WRITTEN TASK 1 -> In the weight-loss blog post, why does the writer decide that the Mindful approach has to be combined with counting points or calories?

DOCUMENT PASSAGE ->

Now that I’ve be At This for about ten weeks, I am beginning to see a distinct pattern. I lose weight. I’m happy. Then I sort of “relax” in one way or another. I plateau or gain weight. I get bummed out. I re-double efforts. I lose weight.
Lather, rinse, repeat.
Part of me says, wow, won’t you ever learn? and part of me thinks that this is just a natural ebb and flow of things, that I can’t be super ON all the time. So I’m on for a couple of weeks, get a little slacky for a week, see the results of being slacky, then get back on track.
It’s also about trying different approaches. I feel like, for now, the Mindful approach is good but NOT ALONE, and that it has to be in conjunction with some sort of Math approach (ie, counting points or calories). I just got a little too loose when I thought I was being mindful last week. Part of it was the inordinant amount of Eating Out that happened, and I think that is always a bit of a slippery slope. Part of it was that I had stopped counting in the interet of being more “mindful” but I think I don’t know my body OR the true content of various foods, for this to really allow me to lose weight right now.
I gained .8 lb at my Weight Watchers meeting yesterday. BOY do I hate seeing that little “plus” sign! It wasn’t even a full pound, but still, it irked me. I went directly to my meeting to the gym where I proceeded to spend one hour on the elliptical. At the end of the hour, I had burned 600 calories and “traveled” 5.2 miles. Plus I was sweating rivers. And I wasn’t totally burnt out or exhausted, I just felt like I’d done what I needed to do.
I am getting more into this idea of running a 5k. Does ellipticaling a 5.2 MILE mean that I can run a 5K? Next time I go to the gym I am going to do the treadmill instead of the elliptical. My feet do not particularly like the pounding that running takes, but I want to see what happens.
A few people have told me about this Couch-to-5K (isn’t that a great name??) program that has worked for them. It sounds completely do-able and sane. I just downloaded their podcasts so I can start it. And I actually registered for an actual 5K run! I have been so run-o-phobic for SO LONG (in spite of being on my high school track team, that was back in the stone age) that this is nothing short of a miracle! I feel pretty confident that I should be able to do this by May.
So my commitments for this week are to:
- eat breakfast every day
- bring lunch to work every day
- only go out to eat maximum of 2x
- exercise 45 minutes x 3 days, and 60 minutes x 3 days
March 23, 2009 at 10:07 pm
Boy oh boy can I can I relate to the “I lose weight. I’m happy. Then I sort of “relax” in one way or another. I plateau or gain weight. I get bummed out. I re-double efforts. I lose weight” pattern!! And “they” say we eat when we’re stressed or upset…not me, I eat when I’m happy…go figure.

WRITTEN TASK 2 -> In the records, take the lines starting with the one containing "Copy the generated reply message" and going on through the one containing "tap(17, 139)". Write them out again with "icon" substituted by "symbol", leaving everything else unchanged.

(Data records)
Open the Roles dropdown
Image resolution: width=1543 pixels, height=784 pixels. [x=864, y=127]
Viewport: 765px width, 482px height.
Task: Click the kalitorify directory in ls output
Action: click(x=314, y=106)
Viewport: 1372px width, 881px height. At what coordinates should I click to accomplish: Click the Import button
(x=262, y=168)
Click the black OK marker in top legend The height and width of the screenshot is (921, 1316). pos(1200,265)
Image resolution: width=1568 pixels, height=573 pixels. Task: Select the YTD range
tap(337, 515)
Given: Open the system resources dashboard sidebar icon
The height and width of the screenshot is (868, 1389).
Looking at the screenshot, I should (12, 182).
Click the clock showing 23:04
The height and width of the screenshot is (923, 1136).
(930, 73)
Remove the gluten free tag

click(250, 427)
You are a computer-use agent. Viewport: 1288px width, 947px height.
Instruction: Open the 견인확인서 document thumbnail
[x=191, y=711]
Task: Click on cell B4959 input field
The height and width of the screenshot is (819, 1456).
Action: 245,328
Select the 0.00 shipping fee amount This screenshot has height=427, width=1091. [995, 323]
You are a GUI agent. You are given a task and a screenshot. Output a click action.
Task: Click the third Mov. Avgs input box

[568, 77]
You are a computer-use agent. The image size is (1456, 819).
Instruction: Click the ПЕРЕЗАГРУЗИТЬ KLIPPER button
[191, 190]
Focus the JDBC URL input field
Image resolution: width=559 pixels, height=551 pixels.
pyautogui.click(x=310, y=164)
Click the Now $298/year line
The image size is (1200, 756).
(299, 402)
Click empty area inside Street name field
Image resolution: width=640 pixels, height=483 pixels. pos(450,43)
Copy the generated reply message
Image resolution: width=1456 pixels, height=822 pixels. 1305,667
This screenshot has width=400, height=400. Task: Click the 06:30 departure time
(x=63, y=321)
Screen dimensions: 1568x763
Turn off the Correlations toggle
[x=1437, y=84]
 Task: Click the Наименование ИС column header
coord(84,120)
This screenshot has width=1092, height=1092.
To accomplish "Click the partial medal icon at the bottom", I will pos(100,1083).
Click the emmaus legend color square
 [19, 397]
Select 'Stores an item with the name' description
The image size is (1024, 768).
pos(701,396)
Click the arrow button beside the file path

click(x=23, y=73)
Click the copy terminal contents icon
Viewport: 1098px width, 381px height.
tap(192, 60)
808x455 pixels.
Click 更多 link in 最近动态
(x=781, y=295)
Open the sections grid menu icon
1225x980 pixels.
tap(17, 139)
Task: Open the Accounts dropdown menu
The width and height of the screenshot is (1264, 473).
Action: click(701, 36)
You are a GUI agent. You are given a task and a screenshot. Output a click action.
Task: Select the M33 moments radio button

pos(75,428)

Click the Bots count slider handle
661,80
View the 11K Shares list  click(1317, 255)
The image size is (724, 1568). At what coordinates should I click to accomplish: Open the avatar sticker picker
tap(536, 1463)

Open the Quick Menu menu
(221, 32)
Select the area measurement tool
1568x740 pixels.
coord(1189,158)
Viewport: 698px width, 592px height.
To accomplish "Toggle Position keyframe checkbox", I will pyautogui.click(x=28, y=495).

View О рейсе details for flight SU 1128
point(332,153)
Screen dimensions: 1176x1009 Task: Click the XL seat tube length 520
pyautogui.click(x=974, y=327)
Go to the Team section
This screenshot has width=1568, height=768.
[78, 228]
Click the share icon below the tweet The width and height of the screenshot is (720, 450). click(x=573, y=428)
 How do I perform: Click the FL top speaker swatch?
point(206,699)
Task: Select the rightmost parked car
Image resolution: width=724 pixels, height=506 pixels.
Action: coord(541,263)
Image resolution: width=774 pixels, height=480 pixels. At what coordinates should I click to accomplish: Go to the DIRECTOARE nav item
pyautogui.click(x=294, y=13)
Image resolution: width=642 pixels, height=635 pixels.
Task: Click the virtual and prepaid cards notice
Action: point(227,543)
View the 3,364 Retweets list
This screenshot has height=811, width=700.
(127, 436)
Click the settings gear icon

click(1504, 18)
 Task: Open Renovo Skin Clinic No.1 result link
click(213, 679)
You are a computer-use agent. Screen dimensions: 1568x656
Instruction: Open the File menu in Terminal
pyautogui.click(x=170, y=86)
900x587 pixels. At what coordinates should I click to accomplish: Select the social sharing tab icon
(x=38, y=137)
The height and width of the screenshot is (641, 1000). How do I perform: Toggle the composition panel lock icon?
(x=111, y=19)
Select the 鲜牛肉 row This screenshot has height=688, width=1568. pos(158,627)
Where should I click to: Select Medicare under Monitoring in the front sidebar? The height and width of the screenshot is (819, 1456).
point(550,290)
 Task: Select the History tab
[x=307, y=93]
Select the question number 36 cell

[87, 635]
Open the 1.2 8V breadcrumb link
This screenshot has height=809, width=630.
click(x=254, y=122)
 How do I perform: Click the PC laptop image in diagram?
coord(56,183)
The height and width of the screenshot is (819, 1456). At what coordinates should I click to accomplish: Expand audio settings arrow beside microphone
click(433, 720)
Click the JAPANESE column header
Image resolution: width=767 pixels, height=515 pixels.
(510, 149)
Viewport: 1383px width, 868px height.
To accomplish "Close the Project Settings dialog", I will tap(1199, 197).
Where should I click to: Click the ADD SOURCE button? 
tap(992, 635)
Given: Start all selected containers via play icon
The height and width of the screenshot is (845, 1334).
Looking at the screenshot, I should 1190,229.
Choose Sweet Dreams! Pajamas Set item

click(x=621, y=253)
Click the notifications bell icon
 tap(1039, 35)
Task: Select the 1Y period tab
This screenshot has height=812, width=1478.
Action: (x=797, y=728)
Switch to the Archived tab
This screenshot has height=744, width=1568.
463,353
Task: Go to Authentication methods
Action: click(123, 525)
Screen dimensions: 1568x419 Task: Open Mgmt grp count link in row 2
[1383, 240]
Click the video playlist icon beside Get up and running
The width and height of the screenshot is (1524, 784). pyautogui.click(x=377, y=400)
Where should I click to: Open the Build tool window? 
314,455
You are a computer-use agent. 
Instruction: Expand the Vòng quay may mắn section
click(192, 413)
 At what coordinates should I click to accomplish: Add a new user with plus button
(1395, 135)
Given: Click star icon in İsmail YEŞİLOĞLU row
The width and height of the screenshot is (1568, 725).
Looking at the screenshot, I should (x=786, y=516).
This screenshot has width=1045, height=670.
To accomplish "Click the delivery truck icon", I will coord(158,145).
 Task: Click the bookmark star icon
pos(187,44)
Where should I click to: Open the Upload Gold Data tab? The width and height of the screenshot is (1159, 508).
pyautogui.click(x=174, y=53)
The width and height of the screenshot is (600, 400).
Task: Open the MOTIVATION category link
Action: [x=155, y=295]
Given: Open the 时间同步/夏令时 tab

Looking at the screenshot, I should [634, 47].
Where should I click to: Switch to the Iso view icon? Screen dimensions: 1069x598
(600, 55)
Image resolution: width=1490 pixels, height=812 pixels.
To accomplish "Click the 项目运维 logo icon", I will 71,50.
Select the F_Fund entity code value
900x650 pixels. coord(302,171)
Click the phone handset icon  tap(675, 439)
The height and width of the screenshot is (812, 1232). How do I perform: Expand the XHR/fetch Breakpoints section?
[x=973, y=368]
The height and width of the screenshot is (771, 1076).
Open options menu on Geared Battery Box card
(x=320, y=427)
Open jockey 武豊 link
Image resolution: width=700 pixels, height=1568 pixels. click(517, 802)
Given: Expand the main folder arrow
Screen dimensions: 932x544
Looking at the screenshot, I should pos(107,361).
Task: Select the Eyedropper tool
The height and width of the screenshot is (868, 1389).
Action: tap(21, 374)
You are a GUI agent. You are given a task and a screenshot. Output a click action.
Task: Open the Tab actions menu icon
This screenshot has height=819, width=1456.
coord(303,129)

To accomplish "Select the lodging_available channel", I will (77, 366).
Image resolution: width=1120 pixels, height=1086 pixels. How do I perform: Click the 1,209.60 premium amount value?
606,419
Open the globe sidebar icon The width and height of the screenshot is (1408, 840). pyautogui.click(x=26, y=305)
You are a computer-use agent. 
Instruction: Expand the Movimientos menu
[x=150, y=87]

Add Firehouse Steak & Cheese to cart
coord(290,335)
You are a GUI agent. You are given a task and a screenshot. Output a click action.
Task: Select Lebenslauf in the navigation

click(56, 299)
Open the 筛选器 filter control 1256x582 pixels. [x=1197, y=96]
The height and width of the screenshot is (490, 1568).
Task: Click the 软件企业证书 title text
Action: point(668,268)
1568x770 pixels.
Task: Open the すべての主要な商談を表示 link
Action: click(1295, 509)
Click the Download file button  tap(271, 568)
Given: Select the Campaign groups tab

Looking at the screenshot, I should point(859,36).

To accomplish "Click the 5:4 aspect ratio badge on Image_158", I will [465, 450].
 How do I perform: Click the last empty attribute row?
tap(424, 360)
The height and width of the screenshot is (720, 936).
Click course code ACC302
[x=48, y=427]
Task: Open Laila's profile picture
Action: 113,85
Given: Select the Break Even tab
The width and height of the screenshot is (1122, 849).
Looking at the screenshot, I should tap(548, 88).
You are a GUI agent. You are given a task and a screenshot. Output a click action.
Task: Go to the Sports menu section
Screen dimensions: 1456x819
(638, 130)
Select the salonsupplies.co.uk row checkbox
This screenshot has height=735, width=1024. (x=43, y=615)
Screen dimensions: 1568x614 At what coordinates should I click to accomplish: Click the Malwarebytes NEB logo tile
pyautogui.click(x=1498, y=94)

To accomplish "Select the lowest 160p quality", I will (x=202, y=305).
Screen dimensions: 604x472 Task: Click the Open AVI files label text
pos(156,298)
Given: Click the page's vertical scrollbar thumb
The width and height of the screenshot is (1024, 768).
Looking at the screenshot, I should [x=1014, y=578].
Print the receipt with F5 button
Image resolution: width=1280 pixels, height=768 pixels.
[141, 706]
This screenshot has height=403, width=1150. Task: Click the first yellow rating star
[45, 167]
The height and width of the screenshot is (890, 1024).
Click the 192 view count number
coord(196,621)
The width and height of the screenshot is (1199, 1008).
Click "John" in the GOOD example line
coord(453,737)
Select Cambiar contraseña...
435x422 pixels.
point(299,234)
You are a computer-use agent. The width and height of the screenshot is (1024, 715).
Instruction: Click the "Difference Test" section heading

WORKED ANSWER 1 -> The writer stopped counting in order to be more "mindful" but got too loose. The writer concludes that they don't yet know their own body or the true content of various foods well enough for the mindful approach alone to produce weight loss right now.

WORKED ANSWER 2 ->
Copy the generated reply message
Image resolution: width=1456 pixels, height=822 pixels. 1305,667
This screenshot has width=400, height=400. Task: Click the 06:30 departure time
(x=63, y=321)
Screen dimensions: 1568x763
Turn off the Correlations toggle
[x=1437, y=84]
 Task: Click the Наименование ИС column header
coord(84,120)
This screenshot has width=1092, height=1092.
To accomplish "Click the partial medal symbol at the bottom", I will pos(100,1083).
Click the emmaus legend color square
 [19, 397]
Select 'Stores an item with the name' description
The image size is (1024, 768).
pos(701,396)
Click the arrow button beside the file path

click(x=23, y=73)
Click the copy terminal contents symbol
Viewport: 1098px width, 381px height.
tap(192, 60)
808x455 pixels.
Click 更多 link in 最近动态
(x=781, y=295)
Open the sections grid menu symbol
1225x980 pixels.
tap(17, 139)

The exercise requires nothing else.